Same-sex marriage symposium: Same-sex marriage in the courts of law and reason, SCOTUSblog, September 18, 2012. By Nelson Lund. 

Excerpt:
"Children are the result of unions between men and women, and every civilization has recognized that responsible procreation is critical to its survival. The institution of marriage has been established in virtually every known human society, including our own, and officially recognized marriages have always been exclusively between men and women. This is not an accident or an expression of unreasoned prejudice. It is a perfectly reasonable implication arising from the civil purpose of marriage.

"Next to the desire for self-preservation, sexual passion is perhaps the most powerful drive in human nature. Heterosexual intercourse naturally produces children, sometimes unintentionally, and it does so only after a nine-month lapse. The result can be uncertainty about paternity or indifference to it by the father. If left unchecked, this disconnect between men and their offspring would deprive many men of adequate incentives to invest in rearing their children.
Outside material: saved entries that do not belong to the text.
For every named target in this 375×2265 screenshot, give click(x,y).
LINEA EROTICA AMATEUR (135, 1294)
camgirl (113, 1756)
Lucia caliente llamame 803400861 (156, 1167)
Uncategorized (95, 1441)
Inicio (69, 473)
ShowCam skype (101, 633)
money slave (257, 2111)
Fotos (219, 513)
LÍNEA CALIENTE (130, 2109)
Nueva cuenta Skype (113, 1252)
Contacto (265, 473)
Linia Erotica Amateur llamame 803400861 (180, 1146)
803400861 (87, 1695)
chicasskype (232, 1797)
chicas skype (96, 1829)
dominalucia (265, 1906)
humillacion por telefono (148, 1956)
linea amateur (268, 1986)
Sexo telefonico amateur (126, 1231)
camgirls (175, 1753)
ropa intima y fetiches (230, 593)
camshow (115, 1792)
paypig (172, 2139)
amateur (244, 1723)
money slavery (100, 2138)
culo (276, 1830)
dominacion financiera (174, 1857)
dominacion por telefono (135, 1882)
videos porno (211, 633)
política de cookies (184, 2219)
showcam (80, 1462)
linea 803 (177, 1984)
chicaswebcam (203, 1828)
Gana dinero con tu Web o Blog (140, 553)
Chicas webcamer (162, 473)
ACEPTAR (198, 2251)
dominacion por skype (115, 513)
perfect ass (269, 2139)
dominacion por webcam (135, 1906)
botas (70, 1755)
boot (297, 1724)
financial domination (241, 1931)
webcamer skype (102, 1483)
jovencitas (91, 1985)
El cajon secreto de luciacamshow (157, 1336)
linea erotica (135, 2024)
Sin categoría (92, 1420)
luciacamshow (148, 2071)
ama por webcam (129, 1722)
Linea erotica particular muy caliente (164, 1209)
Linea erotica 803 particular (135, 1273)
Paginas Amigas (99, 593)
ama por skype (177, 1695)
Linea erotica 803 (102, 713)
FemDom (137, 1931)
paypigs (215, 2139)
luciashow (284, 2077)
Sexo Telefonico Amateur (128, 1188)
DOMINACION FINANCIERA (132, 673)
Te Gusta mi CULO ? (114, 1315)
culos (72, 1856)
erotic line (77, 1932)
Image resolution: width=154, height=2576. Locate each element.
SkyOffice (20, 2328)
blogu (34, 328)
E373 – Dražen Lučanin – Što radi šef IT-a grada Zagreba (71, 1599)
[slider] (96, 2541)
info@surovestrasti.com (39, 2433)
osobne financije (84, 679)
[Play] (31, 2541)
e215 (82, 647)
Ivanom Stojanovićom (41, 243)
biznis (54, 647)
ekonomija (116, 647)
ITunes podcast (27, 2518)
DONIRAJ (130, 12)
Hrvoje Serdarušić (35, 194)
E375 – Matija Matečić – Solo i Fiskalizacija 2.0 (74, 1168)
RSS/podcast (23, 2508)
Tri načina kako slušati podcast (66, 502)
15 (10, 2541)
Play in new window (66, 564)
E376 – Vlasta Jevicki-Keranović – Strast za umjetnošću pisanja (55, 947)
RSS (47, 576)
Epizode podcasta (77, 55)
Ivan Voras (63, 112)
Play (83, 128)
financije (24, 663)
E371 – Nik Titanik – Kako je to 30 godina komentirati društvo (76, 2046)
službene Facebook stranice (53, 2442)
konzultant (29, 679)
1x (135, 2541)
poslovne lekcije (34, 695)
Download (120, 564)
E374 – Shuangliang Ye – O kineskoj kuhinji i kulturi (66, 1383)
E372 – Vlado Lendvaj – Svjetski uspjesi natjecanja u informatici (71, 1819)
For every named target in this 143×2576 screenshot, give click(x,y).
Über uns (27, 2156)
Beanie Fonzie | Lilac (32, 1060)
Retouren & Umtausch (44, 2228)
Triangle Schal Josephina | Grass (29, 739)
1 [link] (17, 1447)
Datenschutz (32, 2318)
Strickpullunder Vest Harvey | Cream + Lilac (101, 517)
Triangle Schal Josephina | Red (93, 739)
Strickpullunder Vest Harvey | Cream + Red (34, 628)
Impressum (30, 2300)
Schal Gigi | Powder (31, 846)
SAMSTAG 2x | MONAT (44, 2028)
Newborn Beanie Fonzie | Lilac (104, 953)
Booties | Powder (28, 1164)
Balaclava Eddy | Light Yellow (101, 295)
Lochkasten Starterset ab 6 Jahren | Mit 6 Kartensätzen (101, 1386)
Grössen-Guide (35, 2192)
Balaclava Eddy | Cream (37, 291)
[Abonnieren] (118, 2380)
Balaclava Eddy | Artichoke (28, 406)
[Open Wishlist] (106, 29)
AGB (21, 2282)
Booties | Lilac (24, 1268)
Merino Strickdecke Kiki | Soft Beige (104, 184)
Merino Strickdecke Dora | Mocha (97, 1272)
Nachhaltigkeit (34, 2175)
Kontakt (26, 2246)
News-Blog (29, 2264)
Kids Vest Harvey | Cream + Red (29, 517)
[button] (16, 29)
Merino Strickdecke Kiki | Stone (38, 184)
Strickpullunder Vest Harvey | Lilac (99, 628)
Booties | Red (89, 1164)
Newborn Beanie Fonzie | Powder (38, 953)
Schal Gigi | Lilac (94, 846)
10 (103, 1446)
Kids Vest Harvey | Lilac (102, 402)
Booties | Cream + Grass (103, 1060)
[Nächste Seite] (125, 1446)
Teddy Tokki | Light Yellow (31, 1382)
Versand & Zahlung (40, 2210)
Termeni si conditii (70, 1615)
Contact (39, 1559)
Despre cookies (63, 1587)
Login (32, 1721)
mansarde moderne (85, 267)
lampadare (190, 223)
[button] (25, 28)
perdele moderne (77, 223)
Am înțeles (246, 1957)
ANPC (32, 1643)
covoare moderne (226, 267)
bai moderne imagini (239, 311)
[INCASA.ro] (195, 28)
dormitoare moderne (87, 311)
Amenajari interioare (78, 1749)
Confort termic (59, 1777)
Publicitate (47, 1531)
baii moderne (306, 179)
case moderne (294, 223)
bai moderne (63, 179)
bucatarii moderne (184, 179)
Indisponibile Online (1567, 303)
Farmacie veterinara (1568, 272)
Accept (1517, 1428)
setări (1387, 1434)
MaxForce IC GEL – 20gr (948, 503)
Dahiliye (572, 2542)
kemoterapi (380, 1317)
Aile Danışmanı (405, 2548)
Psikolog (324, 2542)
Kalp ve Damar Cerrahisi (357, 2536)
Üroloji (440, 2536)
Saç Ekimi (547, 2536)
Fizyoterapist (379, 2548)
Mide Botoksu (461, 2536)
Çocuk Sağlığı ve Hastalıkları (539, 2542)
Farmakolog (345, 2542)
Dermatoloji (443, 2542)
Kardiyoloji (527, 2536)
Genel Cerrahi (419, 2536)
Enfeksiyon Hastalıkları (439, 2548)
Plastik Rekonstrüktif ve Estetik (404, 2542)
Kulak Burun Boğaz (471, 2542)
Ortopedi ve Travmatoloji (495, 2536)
Such widespread irresponsibility would have made the development of civilization impossible.

"The fundamental purpose of marriage has been to encourage and assist biological parents, especially fathers, to take responsibility for their children, and sometimes to require them to do so. Because this institution is a response to the natural effects of heterosexual intercourse, the very meaning and definition of marriage has always been inseparable from the problem it is meant to address. Even if you think the problem no longer exists, it does not follow that those who disagree with you are bigots or that they could have no legitimate reasons for their beliefs."